On Monday’s Mad Money, Cramer looked at the case of Amazon which he described as a misunderstood and underestimated stock. He thinks that many of the doubters conceive Amazon to be an online version of Borders (BGP) that mainly sells books, music and movies. Instead, as anyone who uses Amazon knows, it is more like an online Walmart (WMT) where the product selection is diverse and the prices are tough to match anywhere.
Amazon is not limited by the same constraints as a bricks and mortar retailer like Walmart, and they can sell to anyone, anywhere as long as they have an Internet connection. That is one reason that Cramer likes the sustainability of Amazon’s growth rate because they need not worry about saturation of actual store front. Furthermore, e-commerce has continued to boom in the last year growing 21% in the last year, or four times the pace of traditional bricks and mortar retail.
We cannot disagree with the recent success of Amazon and the stock’s climb seems justified. However, from a value investor’s standpoint we maintain our position that Walmart is more Undervalued than is Amazon. Amazon receives our neutral or Fairly Valued stance because the growth, while impressive, has largely been priced in and the upside from here may be limited. Whereas Walmart, a stock that has been range bound for years, has slowly and steadily grown in sales and cash earnings. Earnings growth for the next two years will come in at the mid to high single digits. This progression has made the stock by comparison more attractive from a fundamental perspective.
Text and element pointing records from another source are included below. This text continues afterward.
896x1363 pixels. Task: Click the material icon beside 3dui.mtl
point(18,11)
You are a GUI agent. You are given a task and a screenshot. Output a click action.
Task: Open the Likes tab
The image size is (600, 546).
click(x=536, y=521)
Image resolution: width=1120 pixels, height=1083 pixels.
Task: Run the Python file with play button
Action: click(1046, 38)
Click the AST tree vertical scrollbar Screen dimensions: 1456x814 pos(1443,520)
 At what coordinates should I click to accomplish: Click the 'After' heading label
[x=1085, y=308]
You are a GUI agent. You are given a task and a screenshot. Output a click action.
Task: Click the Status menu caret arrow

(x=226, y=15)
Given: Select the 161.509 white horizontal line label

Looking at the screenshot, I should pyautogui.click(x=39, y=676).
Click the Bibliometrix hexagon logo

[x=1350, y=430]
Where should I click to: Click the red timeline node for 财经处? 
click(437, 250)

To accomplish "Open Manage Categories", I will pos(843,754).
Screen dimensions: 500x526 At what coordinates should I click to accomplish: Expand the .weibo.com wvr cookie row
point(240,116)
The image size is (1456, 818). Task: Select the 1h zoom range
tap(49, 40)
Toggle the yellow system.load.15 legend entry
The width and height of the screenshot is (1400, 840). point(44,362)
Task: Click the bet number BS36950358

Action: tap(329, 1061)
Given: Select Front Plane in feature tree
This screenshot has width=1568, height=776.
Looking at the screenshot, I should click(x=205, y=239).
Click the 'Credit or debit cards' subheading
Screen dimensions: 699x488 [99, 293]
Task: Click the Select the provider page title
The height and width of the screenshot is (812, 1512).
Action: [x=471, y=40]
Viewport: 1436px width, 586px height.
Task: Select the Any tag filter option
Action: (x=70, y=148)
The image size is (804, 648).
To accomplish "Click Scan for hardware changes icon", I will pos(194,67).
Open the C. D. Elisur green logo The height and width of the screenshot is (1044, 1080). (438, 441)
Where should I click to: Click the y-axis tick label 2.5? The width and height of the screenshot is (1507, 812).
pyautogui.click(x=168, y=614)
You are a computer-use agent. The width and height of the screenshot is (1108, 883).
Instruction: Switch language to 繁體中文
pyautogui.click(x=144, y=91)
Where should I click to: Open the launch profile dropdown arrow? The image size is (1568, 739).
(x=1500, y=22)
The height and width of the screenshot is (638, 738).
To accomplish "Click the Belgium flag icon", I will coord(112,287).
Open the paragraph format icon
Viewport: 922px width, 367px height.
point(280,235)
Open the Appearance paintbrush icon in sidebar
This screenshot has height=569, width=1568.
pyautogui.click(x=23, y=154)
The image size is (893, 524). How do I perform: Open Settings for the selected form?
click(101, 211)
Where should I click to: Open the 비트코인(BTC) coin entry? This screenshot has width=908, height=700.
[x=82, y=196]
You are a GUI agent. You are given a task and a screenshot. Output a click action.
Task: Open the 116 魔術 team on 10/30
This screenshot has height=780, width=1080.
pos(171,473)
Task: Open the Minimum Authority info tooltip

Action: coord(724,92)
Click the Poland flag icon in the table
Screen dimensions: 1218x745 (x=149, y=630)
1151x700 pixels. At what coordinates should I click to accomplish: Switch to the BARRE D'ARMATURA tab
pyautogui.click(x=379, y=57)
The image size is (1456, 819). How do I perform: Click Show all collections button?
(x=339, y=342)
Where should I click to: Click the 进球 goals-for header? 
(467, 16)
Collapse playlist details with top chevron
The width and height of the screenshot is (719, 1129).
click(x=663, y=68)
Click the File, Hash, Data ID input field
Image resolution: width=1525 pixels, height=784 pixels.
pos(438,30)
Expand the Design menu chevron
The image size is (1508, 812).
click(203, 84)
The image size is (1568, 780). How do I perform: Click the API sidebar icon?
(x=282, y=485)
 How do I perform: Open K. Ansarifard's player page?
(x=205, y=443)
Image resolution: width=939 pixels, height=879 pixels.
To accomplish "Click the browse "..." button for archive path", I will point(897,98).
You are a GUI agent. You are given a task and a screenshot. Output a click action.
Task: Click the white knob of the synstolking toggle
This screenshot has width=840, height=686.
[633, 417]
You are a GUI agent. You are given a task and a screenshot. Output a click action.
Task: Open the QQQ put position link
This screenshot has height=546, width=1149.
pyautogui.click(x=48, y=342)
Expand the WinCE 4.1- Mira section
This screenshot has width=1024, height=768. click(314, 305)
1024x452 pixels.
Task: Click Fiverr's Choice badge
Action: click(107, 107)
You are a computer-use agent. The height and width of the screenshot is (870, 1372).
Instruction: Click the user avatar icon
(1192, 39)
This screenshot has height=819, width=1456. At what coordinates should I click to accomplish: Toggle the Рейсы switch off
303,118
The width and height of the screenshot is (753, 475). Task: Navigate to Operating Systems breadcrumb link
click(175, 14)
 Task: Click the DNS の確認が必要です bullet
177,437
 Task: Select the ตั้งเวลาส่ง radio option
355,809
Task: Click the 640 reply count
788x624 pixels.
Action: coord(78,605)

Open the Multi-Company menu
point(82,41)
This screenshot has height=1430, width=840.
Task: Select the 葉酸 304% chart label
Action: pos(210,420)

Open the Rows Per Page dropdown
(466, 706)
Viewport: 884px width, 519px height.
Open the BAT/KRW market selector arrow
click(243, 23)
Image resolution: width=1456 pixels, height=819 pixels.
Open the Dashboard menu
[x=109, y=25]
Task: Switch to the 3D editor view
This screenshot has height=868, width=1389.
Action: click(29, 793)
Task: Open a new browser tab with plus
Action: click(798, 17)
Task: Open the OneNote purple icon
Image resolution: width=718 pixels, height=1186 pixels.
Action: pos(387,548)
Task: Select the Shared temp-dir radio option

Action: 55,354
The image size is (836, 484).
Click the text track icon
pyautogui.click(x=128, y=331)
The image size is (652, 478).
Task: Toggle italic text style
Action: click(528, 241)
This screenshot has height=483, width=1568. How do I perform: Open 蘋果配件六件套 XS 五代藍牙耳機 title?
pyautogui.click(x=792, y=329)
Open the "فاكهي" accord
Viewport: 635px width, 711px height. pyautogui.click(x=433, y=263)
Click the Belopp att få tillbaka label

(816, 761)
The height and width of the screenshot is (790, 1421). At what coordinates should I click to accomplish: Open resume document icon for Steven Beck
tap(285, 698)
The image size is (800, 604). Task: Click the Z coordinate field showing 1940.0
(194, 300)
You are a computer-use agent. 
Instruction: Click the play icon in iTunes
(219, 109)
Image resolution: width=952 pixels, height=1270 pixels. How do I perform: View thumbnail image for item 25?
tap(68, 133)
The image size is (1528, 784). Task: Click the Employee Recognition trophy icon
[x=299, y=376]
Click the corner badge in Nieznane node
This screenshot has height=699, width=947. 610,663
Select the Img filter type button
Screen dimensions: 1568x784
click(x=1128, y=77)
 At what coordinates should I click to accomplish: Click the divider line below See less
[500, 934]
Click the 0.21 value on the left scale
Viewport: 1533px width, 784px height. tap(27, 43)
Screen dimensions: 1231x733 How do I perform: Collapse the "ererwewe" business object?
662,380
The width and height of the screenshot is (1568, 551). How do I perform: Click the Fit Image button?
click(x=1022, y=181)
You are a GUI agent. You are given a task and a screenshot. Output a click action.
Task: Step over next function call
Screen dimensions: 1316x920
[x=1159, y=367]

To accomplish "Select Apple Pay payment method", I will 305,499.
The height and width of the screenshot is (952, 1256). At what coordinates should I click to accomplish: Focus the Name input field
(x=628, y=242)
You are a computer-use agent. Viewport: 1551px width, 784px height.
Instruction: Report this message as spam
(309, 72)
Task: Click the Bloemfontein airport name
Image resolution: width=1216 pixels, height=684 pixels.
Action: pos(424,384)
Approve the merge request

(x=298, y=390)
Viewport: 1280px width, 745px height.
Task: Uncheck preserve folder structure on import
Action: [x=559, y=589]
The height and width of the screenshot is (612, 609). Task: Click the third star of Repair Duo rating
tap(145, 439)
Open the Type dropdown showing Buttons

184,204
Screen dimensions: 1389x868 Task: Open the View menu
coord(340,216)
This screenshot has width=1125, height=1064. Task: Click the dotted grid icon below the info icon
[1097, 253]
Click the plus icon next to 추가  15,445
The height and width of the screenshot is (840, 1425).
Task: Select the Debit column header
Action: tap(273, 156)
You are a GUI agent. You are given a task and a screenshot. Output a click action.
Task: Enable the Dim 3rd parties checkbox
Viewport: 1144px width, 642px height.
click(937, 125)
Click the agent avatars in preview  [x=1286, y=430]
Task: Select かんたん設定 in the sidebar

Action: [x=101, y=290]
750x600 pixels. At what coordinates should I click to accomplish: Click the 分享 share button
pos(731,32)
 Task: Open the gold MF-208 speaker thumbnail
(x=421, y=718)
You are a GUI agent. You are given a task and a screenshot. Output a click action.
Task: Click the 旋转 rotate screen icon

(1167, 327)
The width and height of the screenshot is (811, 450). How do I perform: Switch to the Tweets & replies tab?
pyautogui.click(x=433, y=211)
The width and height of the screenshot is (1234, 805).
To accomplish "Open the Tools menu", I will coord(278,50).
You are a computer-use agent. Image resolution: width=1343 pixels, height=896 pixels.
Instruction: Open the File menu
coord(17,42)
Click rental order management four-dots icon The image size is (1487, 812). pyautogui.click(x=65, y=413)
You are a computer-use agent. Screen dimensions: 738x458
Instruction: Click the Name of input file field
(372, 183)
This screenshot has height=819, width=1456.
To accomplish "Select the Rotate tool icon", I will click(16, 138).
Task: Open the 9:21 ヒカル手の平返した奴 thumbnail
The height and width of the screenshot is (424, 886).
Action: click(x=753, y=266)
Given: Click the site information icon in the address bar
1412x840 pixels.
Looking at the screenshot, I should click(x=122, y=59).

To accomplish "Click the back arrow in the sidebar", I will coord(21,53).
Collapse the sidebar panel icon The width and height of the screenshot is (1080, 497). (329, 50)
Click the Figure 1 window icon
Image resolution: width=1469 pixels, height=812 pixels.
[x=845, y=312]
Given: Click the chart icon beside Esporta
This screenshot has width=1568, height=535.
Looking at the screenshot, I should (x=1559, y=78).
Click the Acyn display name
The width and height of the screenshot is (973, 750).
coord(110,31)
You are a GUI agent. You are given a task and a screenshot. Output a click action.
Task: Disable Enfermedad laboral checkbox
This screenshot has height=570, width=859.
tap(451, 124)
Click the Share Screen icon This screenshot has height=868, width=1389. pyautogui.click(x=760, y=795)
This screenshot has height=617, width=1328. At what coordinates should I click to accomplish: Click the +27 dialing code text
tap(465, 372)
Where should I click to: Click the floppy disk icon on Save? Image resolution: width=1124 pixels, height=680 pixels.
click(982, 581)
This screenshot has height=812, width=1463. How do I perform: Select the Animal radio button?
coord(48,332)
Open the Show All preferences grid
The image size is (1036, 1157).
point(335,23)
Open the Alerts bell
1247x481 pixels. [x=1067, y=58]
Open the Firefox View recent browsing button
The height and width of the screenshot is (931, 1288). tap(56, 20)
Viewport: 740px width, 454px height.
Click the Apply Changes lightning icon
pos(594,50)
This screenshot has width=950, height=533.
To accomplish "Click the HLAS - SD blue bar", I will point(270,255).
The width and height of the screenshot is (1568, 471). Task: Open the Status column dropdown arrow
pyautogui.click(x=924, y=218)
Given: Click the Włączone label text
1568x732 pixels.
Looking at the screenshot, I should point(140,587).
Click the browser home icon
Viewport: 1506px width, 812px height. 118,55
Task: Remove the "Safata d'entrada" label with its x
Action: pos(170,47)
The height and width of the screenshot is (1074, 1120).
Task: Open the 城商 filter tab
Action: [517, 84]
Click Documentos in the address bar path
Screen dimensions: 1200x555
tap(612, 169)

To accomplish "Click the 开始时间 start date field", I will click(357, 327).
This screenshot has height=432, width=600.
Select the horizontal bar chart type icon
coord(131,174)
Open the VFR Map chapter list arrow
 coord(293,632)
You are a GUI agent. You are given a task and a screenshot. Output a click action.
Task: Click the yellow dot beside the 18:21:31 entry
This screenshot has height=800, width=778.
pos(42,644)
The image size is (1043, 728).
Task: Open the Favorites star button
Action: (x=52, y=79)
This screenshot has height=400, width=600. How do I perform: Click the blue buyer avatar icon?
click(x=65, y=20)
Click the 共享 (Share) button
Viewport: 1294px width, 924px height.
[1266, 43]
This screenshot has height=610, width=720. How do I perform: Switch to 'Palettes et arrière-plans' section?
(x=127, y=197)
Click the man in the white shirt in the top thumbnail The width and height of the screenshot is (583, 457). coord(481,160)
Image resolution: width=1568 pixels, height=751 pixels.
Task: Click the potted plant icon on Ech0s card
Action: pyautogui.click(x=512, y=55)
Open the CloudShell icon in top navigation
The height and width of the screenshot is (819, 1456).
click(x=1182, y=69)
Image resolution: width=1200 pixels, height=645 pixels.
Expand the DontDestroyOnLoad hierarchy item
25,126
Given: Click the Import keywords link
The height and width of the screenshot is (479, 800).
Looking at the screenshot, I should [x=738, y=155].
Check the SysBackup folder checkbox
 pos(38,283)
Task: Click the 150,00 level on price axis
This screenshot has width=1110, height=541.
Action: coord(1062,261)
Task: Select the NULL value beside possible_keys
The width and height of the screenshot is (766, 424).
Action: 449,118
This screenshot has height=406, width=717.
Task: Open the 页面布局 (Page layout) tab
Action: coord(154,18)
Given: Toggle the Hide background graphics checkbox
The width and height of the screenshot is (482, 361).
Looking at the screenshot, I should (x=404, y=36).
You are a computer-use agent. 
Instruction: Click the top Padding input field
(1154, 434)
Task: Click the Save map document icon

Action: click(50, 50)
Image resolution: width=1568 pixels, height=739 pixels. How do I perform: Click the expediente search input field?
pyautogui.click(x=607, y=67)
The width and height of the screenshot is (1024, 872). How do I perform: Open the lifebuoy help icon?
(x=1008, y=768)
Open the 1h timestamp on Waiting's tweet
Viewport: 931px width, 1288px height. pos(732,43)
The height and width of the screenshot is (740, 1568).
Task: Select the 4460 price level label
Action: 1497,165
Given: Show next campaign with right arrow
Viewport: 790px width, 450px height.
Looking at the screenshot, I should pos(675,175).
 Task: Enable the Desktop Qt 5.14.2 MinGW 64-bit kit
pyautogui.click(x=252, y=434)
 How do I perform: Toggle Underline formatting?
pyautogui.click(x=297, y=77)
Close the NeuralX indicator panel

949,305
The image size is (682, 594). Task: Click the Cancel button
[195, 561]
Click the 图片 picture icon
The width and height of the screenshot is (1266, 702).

In the past, the market has been willing to pay about .68x to .87x revenue per share, whereas the market is currently only giving WMT .52x price-to-sales. Similarly, the historically normal price-to-cash earnings ratio has been 13.6x to 17.7x, but it is currently only 10.2x. This is a classic case of the tortoise and the hare; long term investors could do worse than to stick with the tortoise until the market comes around on its fundamental strength.